> The input
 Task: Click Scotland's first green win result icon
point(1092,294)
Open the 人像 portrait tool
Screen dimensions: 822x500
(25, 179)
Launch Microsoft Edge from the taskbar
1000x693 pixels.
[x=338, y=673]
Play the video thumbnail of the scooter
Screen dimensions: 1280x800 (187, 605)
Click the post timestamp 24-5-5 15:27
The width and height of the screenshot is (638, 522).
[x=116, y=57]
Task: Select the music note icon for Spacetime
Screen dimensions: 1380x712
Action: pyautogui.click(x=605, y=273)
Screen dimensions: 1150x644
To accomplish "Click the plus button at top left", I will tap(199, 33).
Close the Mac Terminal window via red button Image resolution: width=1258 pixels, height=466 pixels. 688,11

> To do
Nothing in the records may be left out; copy them all exactly.

> Your solution
 Task: Click Scotland's first green win result icon
point(1092,294)
Open the 人像 portrait tool
Screen dimensions: 822x500
(25, 179)
Launch Microsoft Edge from the taskbar
1000x693 pixels.
[x=338, y=673]
Play the video thumbnail of the scooter
Screen dimensions: 1280x800 (187, 605)
Click the post timestamp 24-5-5 15:27
The width and height of the screenshot is (638, 522).
[x=116, y=57]
Task: Select the music note icon for Spacetime
Screen dimensions: 1380x712
Action: pyautogui.click(x=605, y=273)
Screen dimensions: 1150x644
To accomplish "Click the plus button at top left", I will tap(199, 33).
Close the Mac Terminal window via red button Image resolution: width=1258 pixels, height=466 pixels. 688,11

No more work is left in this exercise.